* Task objective: In the listing, from the line with "the '90' label on the colour scale?" up to and including the line with "coord(307,267)", replace every "label" with "marker". Give only those lines, with nothing else changed.

* Provided data:
━━━━

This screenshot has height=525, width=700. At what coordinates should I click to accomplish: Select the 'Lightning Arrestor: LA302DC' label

━━━━

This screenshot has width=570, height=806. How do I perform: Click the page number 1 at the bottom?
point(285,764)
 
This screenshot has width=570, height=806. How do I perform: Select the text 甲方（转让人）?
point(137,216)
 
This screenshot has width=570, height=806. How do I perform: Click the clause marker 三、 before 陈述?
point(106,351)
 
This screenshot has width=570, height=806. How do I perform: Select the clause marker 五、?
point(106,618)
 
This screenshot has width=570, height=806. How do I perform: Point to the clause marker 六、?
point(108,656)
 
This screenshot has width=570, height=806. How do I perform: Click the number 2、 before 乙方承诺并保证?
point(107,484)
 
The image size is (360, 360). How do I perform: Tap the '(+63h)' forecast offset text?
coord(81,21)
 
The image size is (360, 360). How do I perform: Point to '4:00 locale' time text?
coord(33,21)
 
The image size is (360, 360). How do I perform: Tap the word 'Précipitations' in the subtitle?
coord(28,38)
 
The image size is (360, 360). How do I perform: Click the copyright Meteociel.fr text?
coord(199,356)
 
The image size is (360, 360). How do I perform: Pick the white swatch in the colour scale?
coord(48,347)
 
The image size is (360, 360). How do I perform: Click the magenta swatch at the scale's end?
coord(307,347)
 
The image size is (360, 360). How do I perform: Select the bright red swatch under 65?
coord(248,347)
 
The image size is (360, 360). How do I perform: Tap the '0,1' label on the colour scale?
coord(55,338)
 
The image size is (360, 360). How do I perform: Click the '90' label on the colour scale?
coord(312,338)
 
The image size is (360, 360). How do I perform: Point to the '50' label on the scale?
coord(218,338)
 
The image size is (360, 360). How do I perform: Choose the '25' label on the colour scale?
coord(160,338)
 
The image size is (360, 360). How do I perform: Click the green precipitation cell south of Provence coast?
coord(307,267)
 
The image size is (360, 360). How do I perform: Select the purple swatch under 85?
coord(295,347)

━━━━

* Exercise output:
The image size is (360, 360). How do I perform: Click the '90' marker on the colour scale?
coord(312,338)
 
The image size is (360, 360). How do I perform: Point to the '50' marker on the scale?
coord(218,338)
 
The image size is (360, 360). How do I perform: Choose the '25' marker on the colour scale?
coord(160,338)
 
The image size is (360, 360). How do I perform: Click the green precipitation cell south of Provence coast?
coord(307,267)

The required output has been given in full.